A fans club is an organized group of fans, generally of a celebrity. Most fans clubs are run by fans who devote considerable time and resources to support them. There are also "official" fan clubs that are run by someone associated with the person or organization the club is centered on. This is the case for many musicians, sports teams, etc. 

People in a fans club usually have either a T-shirt or a pin to indicate which fans club they are a part of. All fans clubs have unique paraphernalia that are given or sold to fans to use as an indication. Barbz, who support Nicki Minaj, Hollanders, who support Tom Holland, Carats, who support Seventeen, and A.R.M.Y who support BTS are examples of a fans club.

Etymology 
The origin of the
term fan in reference to a dedicated zealot is unclear. The word may have
emerged in the 1800s, when boxing supporters were said to take a “fancy” to pugilistic
sports. Among modern sports fans, however, the title is considered a
shortened version of the word fanatic, as in “boxing fanatic,” an indication
of the dedication of fan club members.

Functions
Larger fan clubs may organize events and fundraising relating to what they are based on. In some cases, the money that is raised goes directly to fan club members or to fund the club itself.
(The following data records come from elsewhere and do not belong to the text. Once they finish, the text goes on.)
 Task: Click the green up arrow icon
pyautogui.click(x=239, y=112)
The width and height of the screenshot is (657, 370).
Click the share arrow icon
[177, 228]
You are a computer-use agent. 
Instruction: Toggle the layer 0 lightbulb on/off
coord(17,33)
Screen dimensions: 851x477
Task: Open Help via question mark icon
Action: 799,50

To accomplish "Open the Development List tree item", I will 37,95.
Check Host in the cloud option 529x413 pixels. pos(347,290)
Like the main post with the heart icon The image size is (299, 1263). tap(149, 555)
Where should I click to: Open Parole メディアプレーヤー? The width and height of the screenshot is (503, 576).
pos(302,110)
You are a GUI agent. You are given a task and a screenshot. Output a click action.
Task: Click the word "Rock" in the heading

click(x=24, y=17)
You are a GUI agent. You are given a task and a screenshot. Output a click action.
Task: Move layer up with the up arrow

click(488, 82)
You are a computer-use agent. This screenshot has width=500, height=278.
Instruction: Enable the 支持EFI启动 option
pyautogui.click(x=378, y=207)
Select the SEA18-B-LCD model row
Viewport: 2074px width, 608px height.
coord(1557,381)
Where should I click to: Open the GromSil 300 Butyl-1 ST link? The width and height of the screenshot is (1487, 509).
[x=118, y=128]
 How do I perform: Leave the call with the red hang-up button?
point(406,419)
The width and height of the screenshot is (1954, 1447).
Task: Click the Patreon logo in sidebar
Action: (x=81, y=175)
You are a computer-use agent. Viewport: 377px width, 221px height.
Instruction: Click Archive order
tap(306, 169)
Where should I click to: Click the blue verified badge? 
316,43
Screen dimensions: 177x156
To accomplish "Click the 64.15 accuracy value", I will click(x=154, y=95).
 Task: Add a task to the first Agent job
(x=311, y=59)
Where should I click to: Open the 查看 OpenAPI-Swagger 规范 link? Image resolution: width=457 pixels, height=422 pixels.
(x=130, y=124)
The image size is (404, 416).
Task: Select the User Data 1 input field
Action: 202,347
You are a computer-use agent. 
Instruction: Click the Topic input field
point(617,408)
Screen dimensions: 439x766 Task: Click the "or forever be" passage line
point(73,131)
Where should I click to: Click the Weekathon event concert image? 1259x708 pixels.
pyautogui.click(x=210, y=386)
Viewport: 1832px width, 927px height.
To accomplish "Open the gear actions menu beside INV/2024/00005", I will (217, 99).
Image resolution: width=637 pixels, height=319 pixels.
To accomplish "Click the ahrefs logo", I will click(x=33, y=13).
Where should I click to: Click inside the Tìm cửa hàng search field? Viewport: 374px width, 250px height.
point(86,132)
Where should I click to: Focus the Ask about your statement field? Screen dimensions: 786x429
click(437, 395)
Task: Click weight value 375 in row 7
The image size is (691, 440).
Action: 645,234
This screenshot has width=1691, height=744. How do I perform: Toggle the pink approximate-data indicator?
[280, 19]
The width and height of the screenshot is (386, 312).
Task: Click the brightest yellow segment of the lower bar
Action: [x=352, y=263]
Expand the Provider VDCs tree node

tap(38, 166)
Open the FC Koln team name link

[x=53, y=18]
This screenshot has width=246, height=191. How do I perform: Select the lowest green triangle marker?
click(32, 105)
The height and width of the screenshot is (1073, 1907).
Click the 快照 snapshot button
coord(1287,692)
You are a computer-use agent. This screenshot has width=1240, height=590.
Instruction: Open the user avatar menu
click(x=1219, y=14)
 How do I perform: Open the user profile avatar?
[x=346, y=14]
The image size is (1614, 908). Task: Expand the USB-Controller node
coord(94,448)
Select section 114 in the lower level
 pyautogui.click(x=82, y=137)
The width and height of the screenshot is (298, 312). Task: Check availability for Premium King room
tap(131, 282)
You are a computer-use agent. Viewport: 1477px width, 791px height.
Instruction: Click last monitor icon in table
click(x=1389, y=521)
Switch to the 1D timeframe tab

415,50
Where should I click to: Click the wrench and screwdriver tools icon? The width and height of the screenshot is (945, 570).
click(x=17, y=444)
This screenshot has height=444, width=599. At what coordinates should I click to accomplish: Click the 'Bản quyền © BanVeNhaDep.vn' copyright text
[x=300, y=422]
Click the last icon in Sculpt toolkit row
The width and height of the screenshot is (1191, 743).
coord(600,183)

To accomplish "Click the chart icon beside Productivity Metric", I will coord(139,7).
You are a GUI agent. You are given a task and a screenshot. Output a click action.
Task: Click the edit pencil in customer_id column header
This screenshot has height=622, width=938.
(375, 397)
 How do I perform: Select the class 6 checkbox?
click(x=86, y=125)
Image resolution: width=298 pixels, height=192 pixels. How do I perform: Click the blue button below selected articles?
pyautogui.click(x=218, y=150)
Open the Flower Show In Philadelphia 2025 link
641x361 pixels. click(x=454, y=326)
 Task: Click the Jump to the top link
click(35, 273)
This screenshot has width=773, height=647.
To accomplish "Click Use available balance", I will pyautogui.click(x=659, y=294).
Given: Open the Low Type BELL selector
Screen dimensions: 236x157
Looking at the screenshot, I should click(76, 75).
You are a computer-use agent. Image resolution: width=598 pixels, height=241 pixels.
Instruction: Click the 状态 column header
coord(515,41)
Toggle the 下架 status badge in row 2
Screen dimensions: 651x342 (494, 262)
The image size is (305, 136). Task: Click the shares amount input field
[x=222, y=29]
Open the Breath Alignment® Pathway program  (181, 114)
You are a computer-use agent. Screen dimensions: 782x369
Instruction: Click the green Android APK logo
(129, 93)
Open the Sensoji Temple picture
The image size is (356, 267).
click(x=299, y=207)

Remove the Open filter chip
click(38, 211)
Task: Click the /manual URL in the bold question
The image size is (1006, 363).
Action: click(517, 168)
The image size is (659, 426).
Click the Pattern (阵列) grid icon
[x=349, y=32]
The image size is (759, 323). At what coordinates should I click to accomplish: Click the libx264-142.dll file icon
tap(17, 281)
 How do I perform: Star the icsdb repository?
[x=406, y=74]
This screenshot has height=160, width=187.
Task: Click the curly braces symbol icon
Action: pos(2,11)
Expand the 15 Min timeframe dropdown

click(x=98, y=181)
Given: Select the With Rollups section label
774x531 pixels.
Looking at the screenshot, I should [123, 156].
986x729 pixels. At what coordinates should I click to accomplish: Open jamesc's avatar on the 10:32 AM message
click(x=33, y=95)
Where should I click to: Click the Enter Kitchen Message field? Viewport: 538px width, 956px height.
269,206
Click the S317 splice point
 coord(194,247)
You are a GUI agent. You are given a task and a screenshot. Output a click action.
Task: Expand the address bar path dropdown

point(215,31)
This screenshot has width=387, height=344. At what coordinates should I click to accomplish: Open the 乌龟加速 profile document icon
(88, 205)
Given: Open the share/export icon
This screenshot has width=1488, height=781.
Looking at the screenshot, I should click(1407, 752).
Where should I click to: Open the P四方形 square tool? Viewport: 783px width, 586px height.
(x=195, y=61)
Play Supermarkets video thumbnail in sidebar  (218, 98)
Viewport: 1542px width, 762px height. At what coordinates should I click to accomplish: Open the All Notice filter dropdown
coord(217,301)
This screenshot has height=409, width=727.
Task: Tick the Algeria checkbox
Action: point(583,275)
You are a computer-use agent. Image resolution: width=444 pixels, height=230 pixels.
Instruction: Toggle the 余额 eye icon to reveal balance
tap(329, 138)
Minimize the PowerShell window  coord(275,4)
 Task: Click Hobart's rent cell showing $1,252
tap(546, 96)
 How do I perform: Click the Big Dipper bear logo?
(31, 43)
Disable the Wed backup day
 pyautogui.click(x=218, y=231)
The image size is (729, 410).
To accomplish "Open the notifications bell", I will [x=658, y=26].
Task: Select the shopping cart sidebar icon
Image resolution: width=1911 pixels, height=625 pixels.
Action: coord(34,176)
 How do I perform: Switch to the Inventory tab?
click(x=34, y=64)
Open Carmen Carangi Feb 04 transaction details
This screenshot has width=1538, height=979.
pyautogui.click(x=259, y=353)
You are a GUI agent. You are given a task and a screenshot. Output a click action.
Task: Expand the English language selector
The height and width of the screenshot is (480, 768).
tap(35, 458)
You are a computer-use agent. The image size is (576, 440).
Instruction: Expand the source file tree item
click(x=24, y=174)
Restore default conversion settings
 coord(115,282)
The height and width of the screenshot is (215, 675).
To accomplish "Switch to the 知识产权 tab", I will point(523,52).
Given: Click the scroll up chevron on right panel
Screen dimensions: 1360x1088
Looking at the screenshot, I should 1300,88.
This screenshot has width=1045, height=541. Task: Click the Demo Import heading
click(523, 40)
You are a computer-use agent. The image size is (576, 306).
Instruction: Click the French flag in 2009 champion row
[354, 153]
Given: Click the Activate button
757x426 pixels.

There are two main kinds of fan clubs, there are fan clubs that do not require an official registration process and others that do. Fan clubs that do require a formal registration usually require a membership fee. Different fan clubs have different systems, however most clubs have an annual membership fee. These fees will be used to run the foundation. If the fan clubs are for certain fashion brands, they may use those fees for advertisement.

The term groupie is a slang that is commonly used in reference to fans of a particular musician, band, or celebrity who follow the group- or individual- while they are touring, or who attend as many of their public appearances as possible. The word is often used to describe female fans seeking sexual relationships with musicians. They often value musicians themselves over their music.

Groupies are more personally affiliated with the band or celebrity they follow, however fans are not affiliated as they are more reserved than groupies would be. Most fan clubs are online and fans who are a part of these clubs, do not usually get to have personal connections with whom they are fans of.

Internet

Today, many fan clubs have websites to support their efforts. Technology allows individuals in fan clubs to communicate across the world.  These sites usually have photos and information on the object of their affection. For example, a fan site dedicated to musicians might have photos, videos, discussion boards, and information on upcoming concerts.

Fan clubs are growing in number thanks to technological advances and influences on social media.